▶ WHAT YOU SHOULD DO: Your output should be the complete listing, repeated exactly.

▶ MATERIALS PROVIDED:
........

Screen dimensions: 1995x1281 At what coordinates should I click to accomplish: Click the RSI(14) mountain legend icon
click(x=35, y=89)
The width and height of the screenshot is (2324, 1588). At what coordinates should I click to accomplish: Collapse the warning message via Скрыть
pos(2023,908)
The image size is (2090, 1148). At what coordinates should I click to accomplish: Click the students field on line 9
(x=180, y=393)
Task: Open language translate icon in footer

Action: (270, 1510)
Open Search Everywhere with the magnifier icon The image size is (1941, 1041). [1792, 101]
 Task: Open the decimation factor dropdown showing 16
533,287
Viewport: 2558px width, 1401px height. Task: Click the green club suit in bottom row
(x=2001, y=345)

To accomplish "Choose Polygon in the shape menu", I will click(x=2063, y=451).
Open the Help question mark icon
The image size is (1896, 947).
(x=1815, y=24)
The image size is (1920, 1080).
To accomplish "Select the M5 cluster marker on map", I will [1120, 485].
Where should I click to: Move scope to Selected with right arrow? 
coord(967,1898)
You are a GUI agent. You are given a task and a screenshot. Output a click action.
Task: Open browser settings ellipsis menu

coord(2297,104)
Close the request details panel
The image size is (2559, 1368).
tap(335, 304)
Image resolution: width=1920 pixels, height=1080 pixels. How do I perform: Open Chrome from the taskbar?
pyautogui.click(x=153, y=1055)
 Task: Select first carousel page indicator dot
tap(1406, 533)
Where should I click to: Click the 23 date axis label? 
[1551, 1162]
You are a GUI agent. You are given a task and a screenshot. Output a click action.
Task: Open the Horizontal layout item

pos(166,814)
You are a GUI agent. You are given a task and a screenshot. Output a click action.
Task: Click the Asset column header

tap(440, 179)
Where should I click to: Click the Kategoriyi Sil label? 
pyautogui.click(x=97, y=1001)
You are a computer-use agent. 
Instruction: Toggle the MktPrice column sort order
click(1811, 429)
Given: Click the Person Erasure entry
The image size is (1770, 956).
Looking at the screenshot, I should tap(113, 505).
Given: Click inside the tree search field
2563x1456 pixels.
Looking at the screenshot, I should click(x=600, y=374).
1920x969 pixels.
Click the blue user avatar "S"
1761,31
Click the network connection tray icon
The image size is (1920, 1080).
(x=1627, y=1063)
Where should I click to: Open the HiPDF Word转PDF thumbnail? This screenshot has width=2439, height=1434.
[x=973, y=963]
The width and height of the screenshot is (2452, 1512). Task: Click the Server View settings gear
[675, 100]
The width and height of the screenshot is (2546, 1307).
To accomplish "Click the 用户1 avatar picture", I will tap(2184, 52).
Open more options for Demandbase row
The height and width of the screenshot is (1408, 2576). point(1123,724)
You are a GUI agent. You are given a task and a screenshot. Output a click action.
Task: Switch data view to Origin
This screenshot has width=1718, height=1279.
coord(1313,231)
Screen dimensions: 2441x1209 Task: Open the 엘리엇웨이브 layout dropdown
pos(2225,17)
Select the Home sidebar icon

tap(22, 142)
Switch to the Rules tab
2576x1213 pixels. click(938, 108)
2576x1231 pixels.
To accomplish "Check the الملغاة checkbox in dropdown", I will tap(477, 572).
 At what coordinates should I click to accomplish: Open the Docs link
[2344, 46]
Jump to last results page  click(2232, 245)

........

▶ WRITTEN REPLY:
Screen dimensions: 1995x1281 At what coordinates should I click to accomplish: Click the RSI(14) mountain legend icon
click(x=35, y=89)
The width and height of the screenshot is (2324, 1588). At what coordinates should I click to accomplish: Collapse the warning message via Скрыть
pos(2023,908)
The image size is (2090, 1148). At what coordinates should I click to accomplish: Click the students field on line 9
(x=180, y=393)
Task: Open language translate icon in footer

Action: (270, 1510)
Open Search Everywhere with the magnifier icon The image size is (1941, 1041). [1792, 101]
 Task: Open the decimation factor dropdown showing 16
533,287
Viewport: 2558px width, 1401px height. Task: Click the green club suit in bottom row
(x=2001, y=345)

To accomplish "Choose Polygon in the shape menu", I will click(x=2063, y=451).
Open the Help question mark icon
The image size is (1896, 947).
(x=1815, y=24)
The image size is (1920, 1080).
To accomplish "Select the M5 cluster marker on map", I will [1120, 485].
Where should I click to: Move scope to Selected with right arrow? 
coord(967,1898)
You are a GUI agent. You are given a task and a screenshot. Output a click action.
Task: Open browser settings ellipsis menu

coord(2297,104)
Close the request details panel
The image size is (2559, 1368).
tap(335, 304)
Image resolution: width=1920 pixels, height=1080 pixels. How do I perform: Open Chrome from the taskbar?
pyautogui.click(x=153, y=1055)
 Task: Select first carousel page indicator dot
tap(1406, 533)
Where should I click to: Click the 23 date axis label? 
[1551, 1162]
You are a GUI agent. You are given a task and a screenshot. Output a click action.
Task: Open the Horizontal layout item

pos(166,814)
You are a GUI agent. You are given a task and a screenshot. Output a click action.
Task: Click the Asset column header

tap(440, 179)
Where should I click to: Click the Kategoriyi Sil label? 
pyautogui.click(x=97, y=1001)
You are a computer-use agent. 
Instruction: Toggle the MktPrice column sort order
click(1811, 429)
Given: Click the Person Erasure entry
The image size is (1770, 956).
Looking at the screenshot, I should tap(113, 505).
Given: Click inside the tree search field
2563x1456 pixels.
Looking at the screenshot, I should click(x=600, y=374).
1920x969 pixels.
Click the blue user avatar "S"
1761,31
Click the network connection tray icon
The image size is (1920, 1080).
(x=1627, y=1063)
Where should I click to: Open the HiPDF Word转PDF thumbnail? This screenshot has width=2439, height=1434.
[x=973, y=963]
The width and height of the screenshot is (2452, 1512). Task: Click the Server View settings gear
[675, 100]
The width and height of the screenshot is (2546, 1307).
To accomplish "Click the 用户1 avatar picture", I will tap(2184, 52).
Open more options for Demandbase row
The height and width of the screenshot is (1408, 2576). point(1123,724)
You are a GUI agent. You are given a task and a screenshot. Output a click action.
Task: Switch data view to Origin
This screenshot has width=1718, height=1279.
coord(1313,231)
Screen dimensions: 2441x1209 Task: Open the 엘리엇웨이브 layout dropdown
pos(2225,17)
Select the Home sidebar icon

tap(22, 142)
Switch to the Rules tab
2576x1213 pixels. click(938, 108)
2576x1231 pixels.
To accomplish "Check the الملغاة checkbox in dropdown", I will tap(477, 572).
 At what coordinates should I click to accomplish: Open the Docs link
[2344, 46]
Jump to last results page  click(2232, 245)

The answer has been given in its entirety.